Objective: Repeat each of the records below word for word, keeping their order and line breaks.

Provided data:
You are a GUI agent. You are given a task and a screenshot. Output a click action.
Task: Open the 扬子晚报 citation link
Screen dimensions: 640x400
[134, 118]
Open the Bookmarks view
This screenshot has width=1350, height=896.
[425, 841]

Result of this exercise:
You are a GUI agent. You are given a task and a screenshot. Output a click action.
Task: Open the 扬子晚报 citation link
Screen dimensions: 640x400
[134, 118]
Open the Bookmarks view
This screenshot has width=1350, height=896.
[425, 841]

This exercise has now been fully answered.